The word glocal is a fusion of global and local.
According to the Oxford Dictionary of New Words, the term is modelled on the Japanese dochakuka, (deriving from dochaku, "living on one's own land) It originally referred to the agricultural principle of adapting one's farm techniques to local conditions -- to make something indigenous. The term was taken up by Japanese business interests in the 1980's for strategies of global localization.
Glocalization has provided a way for multinational corporations to distance themselves from Americanization. Savvy multinationals, such as Coca-Cola were able to establish "local relevance" by claiming "We are not a multi-national. We are a multi-local." One of the leaders in "glocal" marketing was said to be McDonald's, which "has adapted itself so successfully to foreign markets that consumers outside the US often believe it is a domestic company."
In a similar way, "Mass-customization" is a production technique that promises to reconfigure the generic and the particular. These examples are seller's strategies to cater to cultural differences and are known as micro-marketing. But these techniques create increasingly differentiated consumers just as much as they respond to existing varietes or heterogeneities.

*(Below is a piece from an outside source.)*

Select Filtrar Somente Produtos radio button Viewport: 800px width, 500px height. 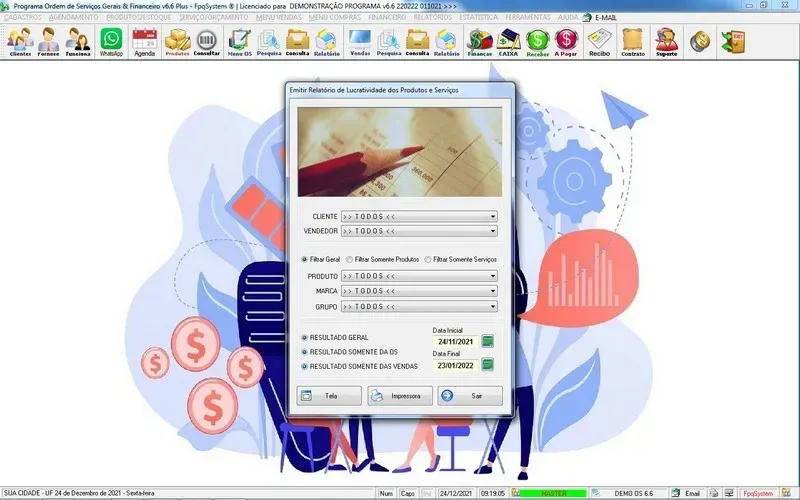349,259
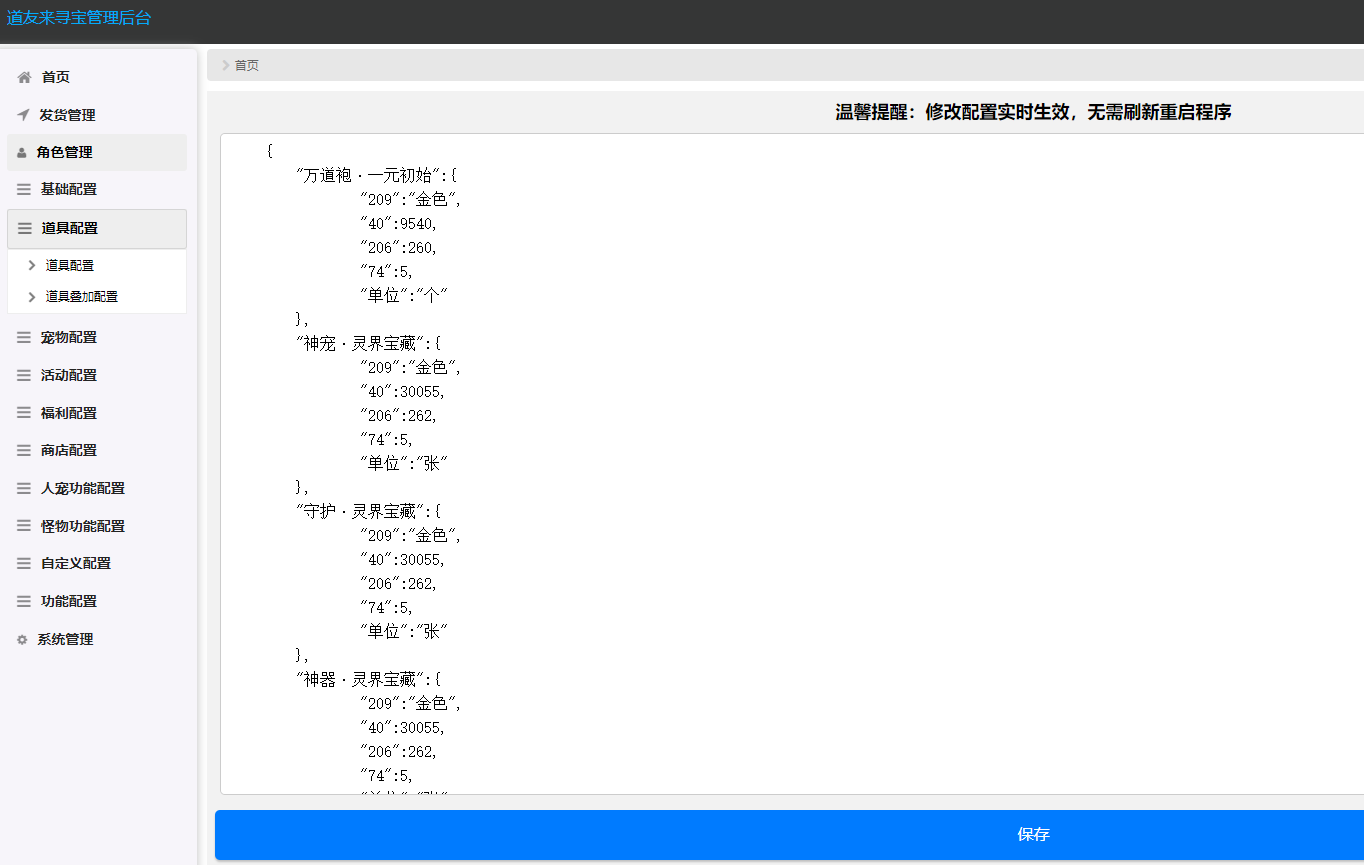
Task: Expand the 福利配置 menu section
Action: click(x=69, y=413)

For some cultural critics, these techniques reflect an important dimension of globalization. Rather than pitting the local versus the global, homogeneity versus heterogeneity etc. the awareness of the finitude of "one world" has paradoxically enabled the recognition of a greater diversity of local cultures. Interpretations that stress the resilience of peripheral cultures emphasize their strategies for absorption, assimilation , or resistance. (cf. "poaching" in strategy / tactics) Hybridization or creolization are some of the names given to ways in which the meaning of externally originated goods, information, or images are reworked, syncretized and blended with existing cultural traditions and forms of life.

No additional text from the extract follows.